On #6, I suspect a few of those stats could be gathered and reported prior to shipping down to a device. (like mbed does for instance)

On #2, I wonder if perhaps something that runs daily against master would be wise, then for code targeting uTVM there might be a CI off on the side that runs against some set of representative hardware on demand. This could be done as part of a gerrit review perhaps?

For #6 (export stats), I think you’re absolutely right. I think there can be other interesting on-device stats (I.e. IRQs triggered, # function executions, etc). This is also the last one on the roadmap since it’s a bit less planned relative to the others.

On #2, I think some part should run in the pre-submit. I don’t think we should include custom hardware in the TVM presubmit for a couple of reasons:

  1. It’s harder for contributors to reproduce errors. Only contributors with that hardware could resolve CI errors that happen there.
  2. It’s easier for hardware to run into heisenbugs, and we shouldn’t use the presence or absence of those to gate TVM code submission.
  3. There’s some logistical challenge around hosting the hardware for a CI (this one we can overcome, but we should think about how to place the CI for some piece of hardware closer to those with specific knowledge of that hardware, in case some offline troubleshooting is needed).
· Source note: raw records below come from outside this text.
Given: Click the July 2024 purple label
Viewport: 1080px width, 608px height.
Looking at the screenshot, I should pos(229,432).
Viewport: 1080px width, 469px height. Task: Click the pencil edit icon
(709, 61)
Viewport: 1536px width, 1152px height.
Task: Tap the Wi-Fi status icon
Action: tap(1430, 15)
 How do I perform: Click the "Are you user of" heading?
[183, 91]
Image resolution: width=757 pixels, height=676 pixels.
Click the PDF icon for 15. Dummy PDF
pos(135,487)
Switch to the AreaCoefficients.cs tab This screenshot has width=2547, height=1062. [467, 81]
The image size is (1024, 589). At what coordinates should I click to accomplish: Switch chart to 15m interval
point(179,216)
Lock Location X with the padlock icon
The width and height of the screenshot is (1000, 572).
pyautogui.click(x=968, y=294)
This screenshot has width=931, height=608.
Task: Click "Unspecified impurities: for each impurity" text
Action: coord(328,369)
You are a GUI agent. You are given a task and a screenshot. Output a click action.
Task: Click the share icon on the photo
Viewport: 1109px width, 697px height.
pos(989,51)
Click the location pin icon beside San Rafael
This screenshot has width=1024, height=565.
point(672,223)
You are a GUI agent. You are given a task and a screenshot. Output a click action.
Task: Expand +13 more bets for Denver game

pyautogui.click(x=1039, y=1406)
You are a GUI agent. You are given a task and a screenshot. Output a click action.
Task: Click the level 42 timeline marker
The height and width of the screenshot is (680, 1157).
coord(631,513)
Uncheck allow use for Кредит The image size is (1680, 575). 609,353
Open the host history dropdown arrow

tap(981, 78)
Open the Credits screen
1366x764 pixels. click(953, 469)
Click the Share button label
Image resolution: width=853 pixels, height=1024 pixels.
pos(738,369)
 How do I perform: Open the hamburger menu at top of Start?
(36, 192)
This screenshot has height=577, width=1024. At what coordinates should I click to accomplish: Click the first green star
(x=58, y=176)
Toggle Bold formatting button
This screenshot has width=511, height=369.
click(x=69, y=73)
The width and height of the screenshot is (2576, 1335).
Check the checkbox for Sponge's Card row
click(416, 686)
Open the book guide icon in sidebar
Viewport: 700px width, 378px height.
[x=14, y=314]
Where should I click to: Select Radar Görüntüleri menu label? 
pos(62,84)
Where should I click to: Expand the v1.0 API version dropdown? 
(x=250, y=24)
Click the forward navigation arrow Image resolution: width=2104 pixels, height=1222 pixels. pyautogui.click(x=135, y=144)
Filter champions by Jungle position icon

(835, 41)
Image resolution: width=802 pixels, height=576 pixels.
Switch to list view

Right now for the presubmit, I’m thinking that we should run a suite of “black-box acceptance tests” against an x86 RPC server running in a child process. Those can also serve to validate the C runtime on x86, when compiled standalone.

I do think some regular automated job against hardware is important, too. I need to think a bit more about how we might put this together–open to thoughts from the community as well!